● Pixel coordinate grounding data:

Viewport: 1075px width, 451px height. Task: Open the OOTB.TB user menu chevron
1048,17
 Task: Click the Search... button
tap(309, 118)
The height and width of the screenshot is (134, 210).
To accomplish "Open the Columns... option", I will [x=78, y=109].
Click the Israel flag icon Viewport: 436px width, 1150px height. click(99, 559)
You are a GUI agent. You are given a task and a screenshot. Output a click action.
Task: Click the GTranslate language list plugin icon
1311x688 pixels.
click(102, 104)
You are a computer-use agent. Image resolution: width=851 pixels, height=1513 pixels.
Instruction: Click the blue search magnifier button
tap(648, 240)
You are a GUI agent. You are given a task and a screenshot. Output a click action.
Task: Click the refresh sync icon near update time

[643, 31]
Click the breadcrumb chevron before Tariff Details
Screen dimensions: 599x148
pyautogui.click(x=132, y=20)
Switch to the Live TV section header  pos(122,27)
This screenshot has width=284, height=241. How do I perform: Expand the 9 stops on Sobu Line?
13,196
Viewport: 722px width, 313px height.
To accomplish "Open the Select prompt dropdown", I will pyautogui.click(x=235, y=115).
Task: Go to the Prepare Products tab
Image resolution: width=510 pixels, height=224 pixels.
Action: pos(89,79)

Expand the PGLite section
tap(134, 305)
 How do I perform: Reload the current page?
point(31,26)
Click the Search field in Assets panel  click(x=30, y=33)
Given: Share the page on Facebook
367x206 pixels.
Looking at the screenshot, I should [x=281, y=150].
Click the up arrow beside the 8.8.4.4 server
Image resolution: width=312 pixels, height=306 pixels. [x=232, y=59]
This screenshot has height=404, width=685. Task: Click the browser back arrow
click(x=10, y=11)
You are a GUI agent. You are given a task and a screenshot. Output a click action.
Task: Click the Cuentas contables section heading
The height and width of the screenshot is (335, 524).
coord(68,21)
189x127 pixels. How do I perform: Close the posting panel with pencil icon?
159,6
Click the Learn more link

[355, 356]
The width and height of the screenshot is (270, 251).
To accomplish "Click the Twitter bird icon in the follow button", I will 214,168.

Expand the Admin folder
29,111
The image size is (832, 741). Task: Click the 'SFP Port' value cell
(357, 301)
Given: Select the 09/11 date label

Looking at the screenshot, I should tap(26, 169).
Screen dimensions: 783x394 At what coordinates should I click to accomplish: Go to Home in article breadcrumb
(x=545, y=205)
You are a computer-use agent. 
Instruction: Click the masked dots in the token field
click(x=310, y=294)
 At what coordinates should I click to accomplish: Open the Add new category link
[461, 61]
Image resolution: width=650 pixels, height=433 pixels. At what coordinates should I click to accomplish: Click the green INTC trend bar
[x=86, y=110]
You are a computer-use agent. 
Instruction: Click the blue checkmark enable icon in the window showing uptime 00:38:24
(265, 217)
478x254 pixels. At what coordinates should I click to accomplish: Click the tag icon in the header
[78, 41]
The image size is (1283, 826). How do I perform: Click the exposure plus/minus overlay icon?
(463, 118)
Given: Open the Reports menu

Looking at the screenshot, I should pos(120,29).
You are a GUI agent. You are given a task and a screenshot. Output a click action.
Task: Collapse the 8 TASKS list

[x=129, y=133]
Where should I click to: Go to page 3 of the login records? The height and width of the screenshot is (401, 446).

● THE TASK:
Search the entries for the word "will". Copy each line where it appears.

● OUTPUT OF THE TASK:
To accomplish "Open the Columns... option", I will [x=78, y=109].
To accomplish "Open the Select prompt dropdown", I will pyautogui.click(x=235, y=115).
To accomplish "Click the Twitter bird icon in the follow button", I will 214,168.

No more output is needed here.